Monday, Nov. 20, 1933
Youth & Atoms
Naming three Nobel prizewinners in physics last week, the Swedish Academy of Science paid tribute to the ability of young men and the importance of small things. Oldest of the three prizemen is Dr. Erwin Schrodinger, 46, who shares this year's award with Dr. Paul Adrien Maurice Dirac. Dr. Dirac is only 31, as is Dr. Werner Heisenberg, to whom went the belated 1932 award.* All three have been busy prying into the unimaginably small interior of the atom.

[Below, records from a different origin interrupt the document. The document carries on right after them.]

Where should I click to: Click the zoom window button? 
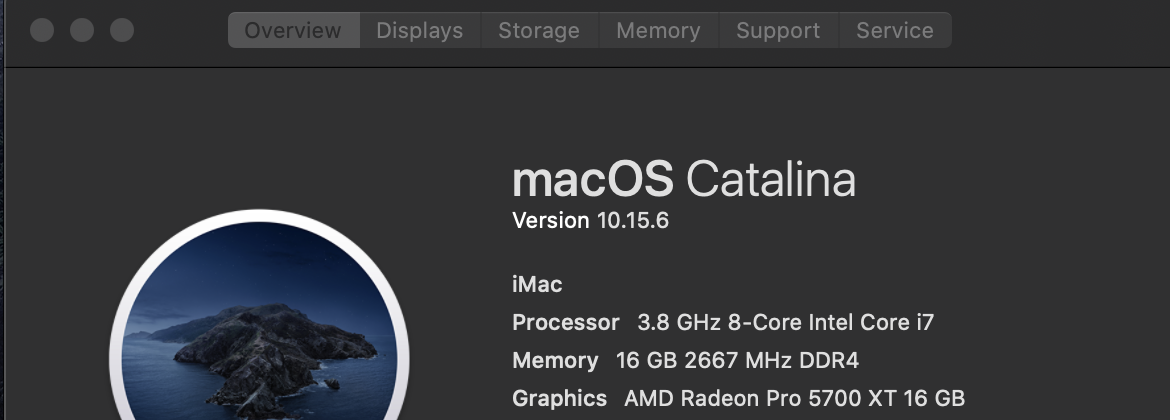(x=122, y=30)
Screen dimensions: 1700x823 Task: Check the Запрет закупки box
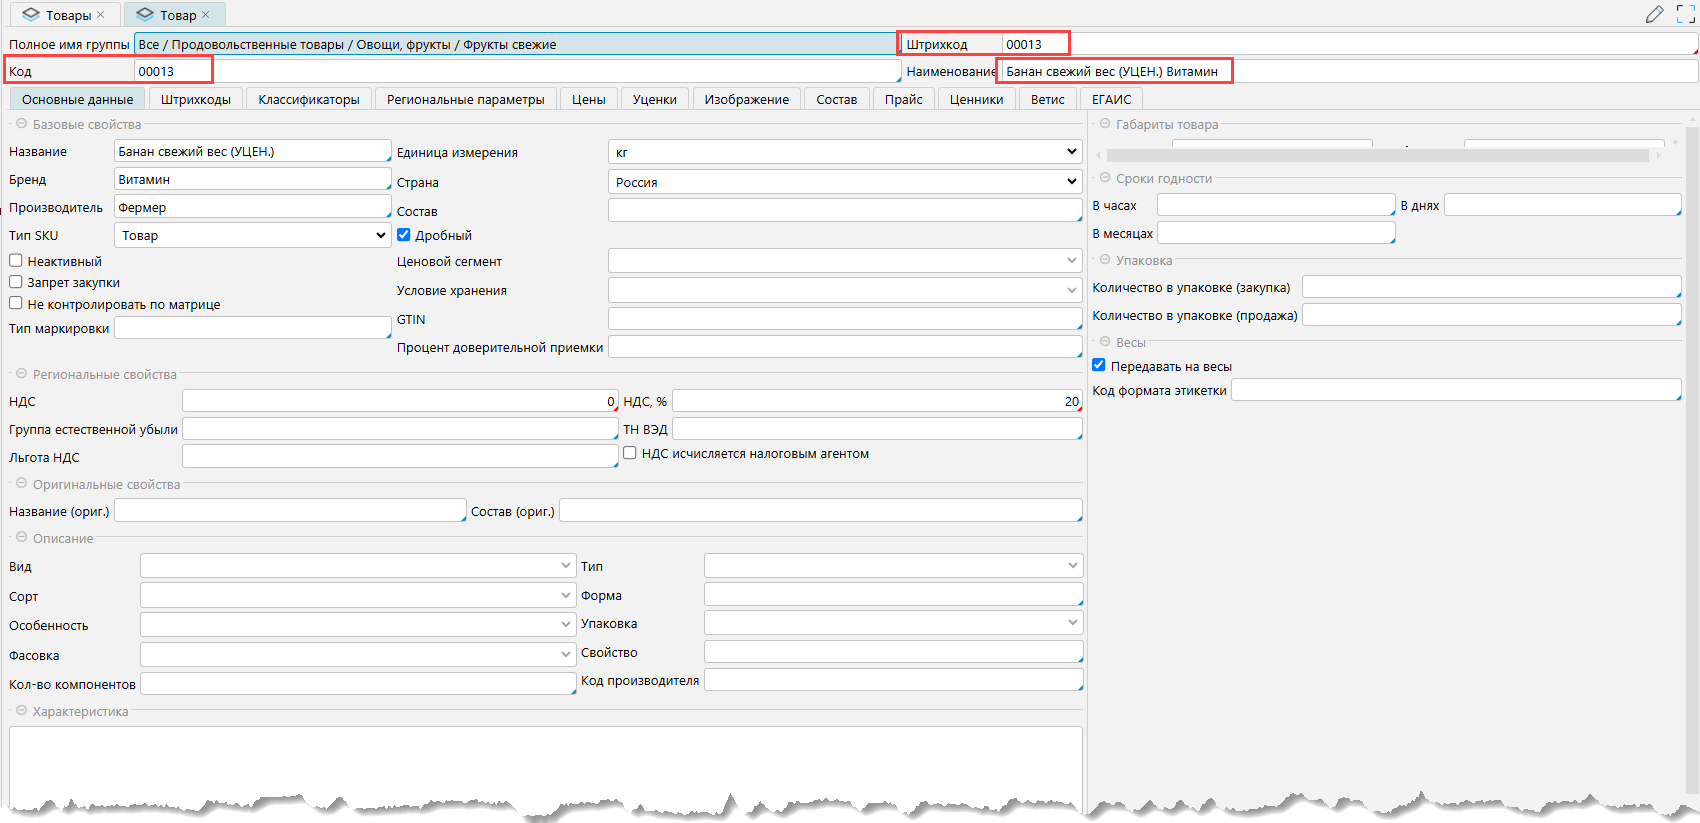point(16,282)
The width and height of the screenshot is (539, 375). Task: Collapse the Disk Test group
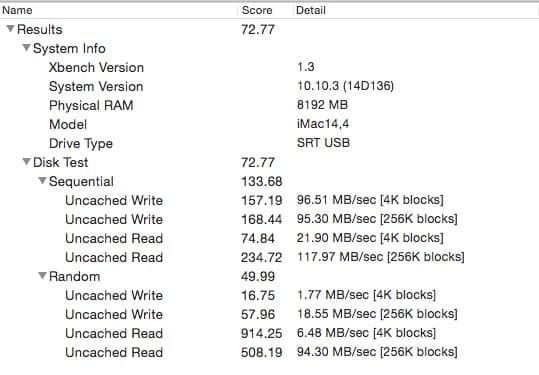coord(26,161)
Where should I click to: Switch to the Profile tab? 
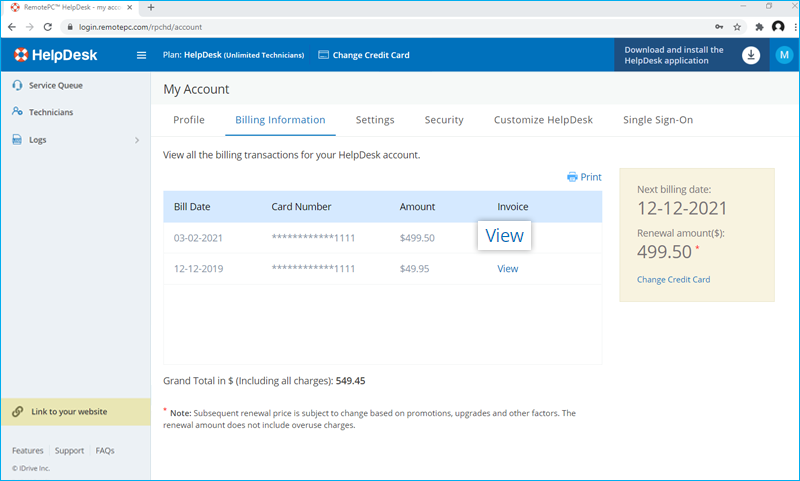[x=189, y=120]
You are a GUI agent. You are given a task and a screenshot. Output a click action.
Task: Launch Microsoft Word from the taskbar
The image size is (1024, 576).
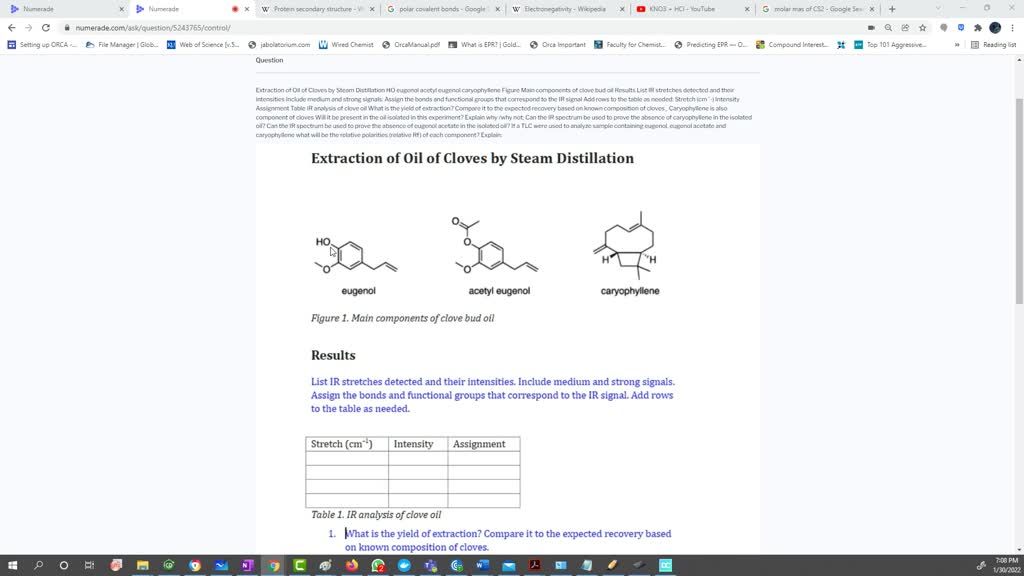coord(481,566)
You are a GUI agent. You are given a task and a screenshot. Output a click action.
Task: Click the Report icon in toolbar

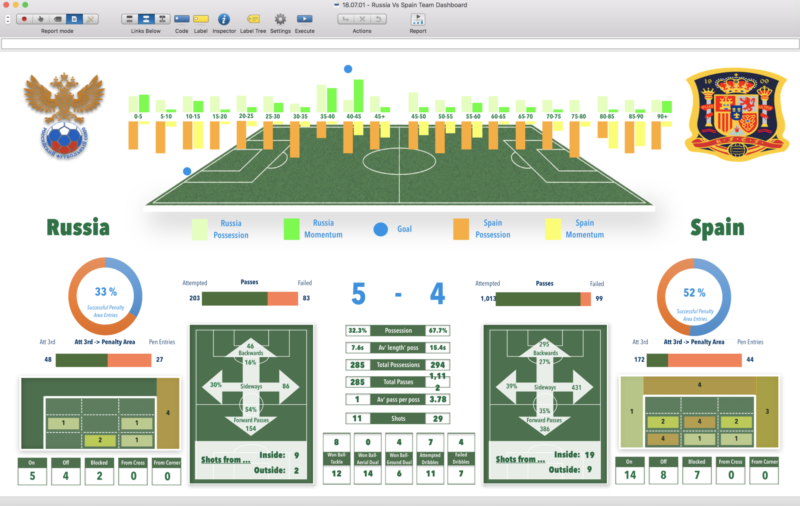tap(417, 19)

Eight years ago an astute French theorist named Louis de Broglie enlarged and vastly complicated the field of subatomic study by endowing orbital electrons with the properties of waves or pulsations. Erwin Schrodinger then began work which led to a potent development of this idea. He replaced the classical equations for electron motion with new differential equations similar to those which describe the wave motion which constitutes light and sound. Thus the atom is conceived as a positive nucleus wrapped in a throbbing field of negative electricity. To expound these ticklish ideas to U. S. scientists slim, smallish, pleasant-spoken Dr. Schrodinger journeyed to the U. S. few years ago, lectured at Caltech and other universities in excellent English. Born and educated in Vienna, he was professor of theoretical physics at Stuttgart and Zurich before joining the faculty of the University of Berlin in 1927. This year he is at Oxford, may stay there permanently because, according to friends, he dislikes the way things are going in the Fatherland. When he is not working he likes to ski, skate, swim, climb mountains.

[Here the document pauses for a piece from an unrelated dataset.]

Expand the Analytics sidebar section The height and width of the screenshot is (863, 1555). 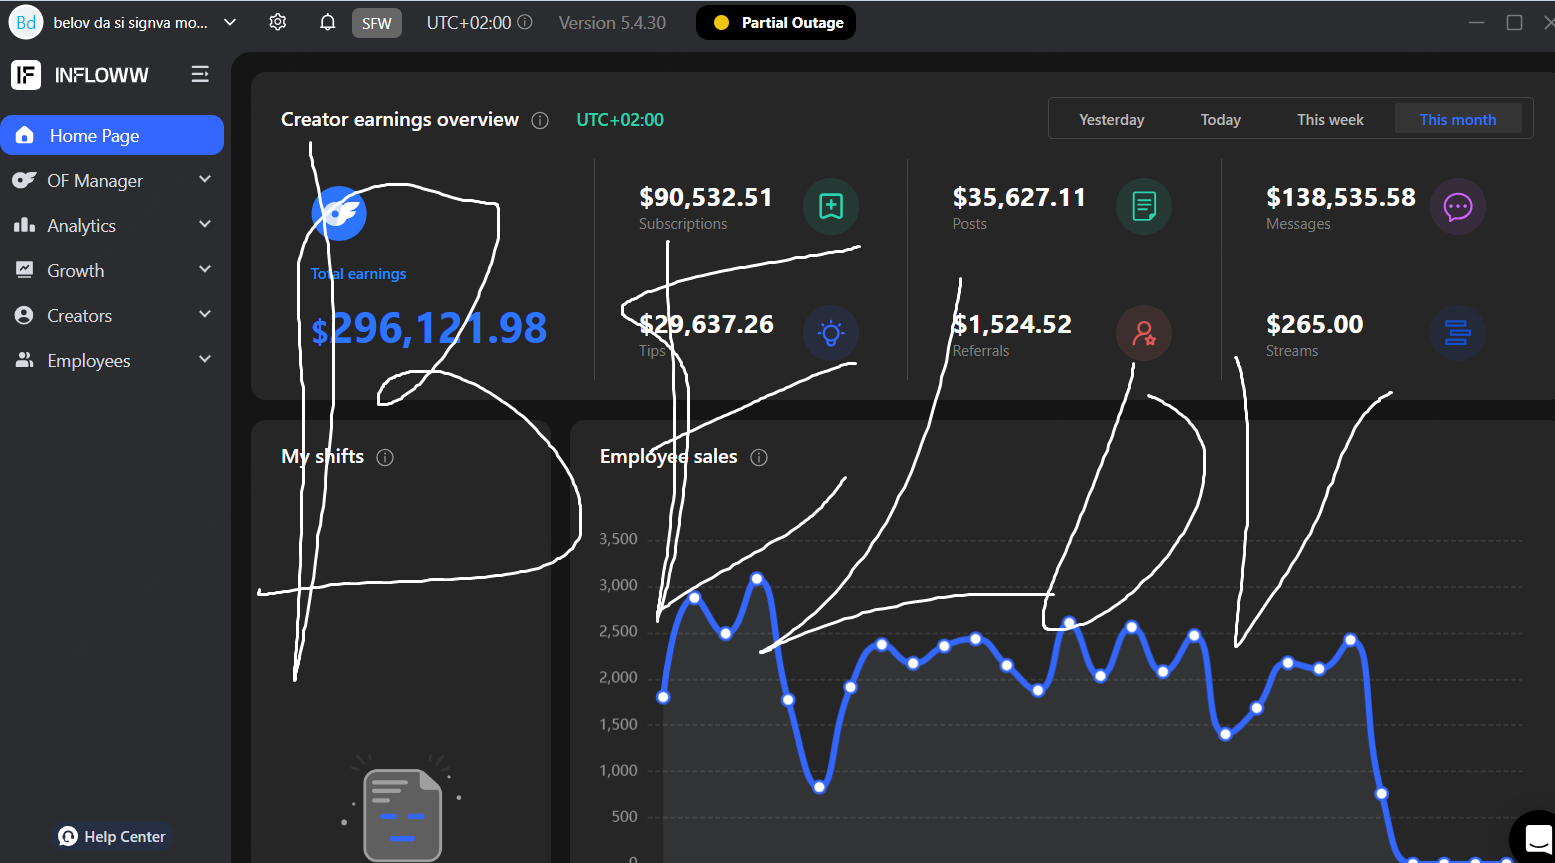(112, 226)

Prizeman Werner Heisenberg of the University of Leipzig is a self-assured young German who enjoys his scientific prestige as much as he does playing the piano. His father is Professor of Medieval & Modern Greek at the University of Munich; an uncle is a Manhattan braid manufacturer. He has visited the U. S. twice, went home the first time by way of Japan. On one of his visits a Columbia physicist complimented him gracefully on the contrast between his youth and his achievements. Replied Dr. Heisenberg: "You know what they call the new physics in Germany? They call it the 'Boy Physics.' " Werner Heisenberg at 21 had distinguished himself by studies on the Zeeman effect (splitting of spectrum lines when light comes from an electromagnetic field). Independently of the de Broglie wave mechanics, he devised an abstruse mathematical description of electronic behavior which he called "matrix mechanics." He saw the necessity of a wave concept as well as anyone else, but he followed the Newtonian principle that hypotheses should be avoided. In the light of wave mechanics alone, electrons lost their individualities, melted into a continuous field of negative electricity. But there was strong experimental evidence of "discontinuity," of individuality. For example, single electrons made tracks which could be photographed. Thus the election became a dualistic enigma, dancing weirdly in n dimensions. It was about this dualist electron that Dr. Heisenberg postulated his famed Uncertainty Principle. The position or velocity of a given electron, he showed, might be determined, never both. Increased precision in one calculation simply magnified the error in the other. This principle of "Indeterminance," a violent blow to the old deterministic laws of Cause & Effect, went unchallenged until two months ago when another German, Professor Max Born, effected a reconciliation of quantum theory with the classical Maxwell equations--whereby, Professor Born claimed, the prediction of both velocity and position was made possible (TIME, Sept. 11).
Wave mechanics and matrix mechanics are different mathematical expressions of the same theory. A third description of electron behavior, which strengthened rather than contradicted the other two representations, was contributed by last week's third prizewinner, Cambridge University's brilliant young Dr. Dirac. Also, long before lightweight protons or "positrons" were experimentally observed by Caltech's Dr. Carl David Anderson (TIME, March 6), Dr. Dirac had declared such particles to be required by mathematical necessity. But this shy, angular youngster with small Wack eyes and small black mustache, already a big frog in the subatomic puddle, made his biggest splash three years ago when he declared the universe was a sea of negative electricity. Thus the nuclear protons of atoms were simply holes in the surrounding electronic field; matter was a honeycomb of nothingness in electrical space, and the traditional picture of matter and space was flipped upside down. When he heard Dr. Dirac's quiet exposition of this theory, mystical old Sir Oliver Lodge was so excited that he nearly wept.
*Many a prophet had picked Percy Williams Bridgman, Harvard mathematician and theoretical physicist, and Stratospherist Auguste Piccard, for the 1932 and 1933 awards respectively.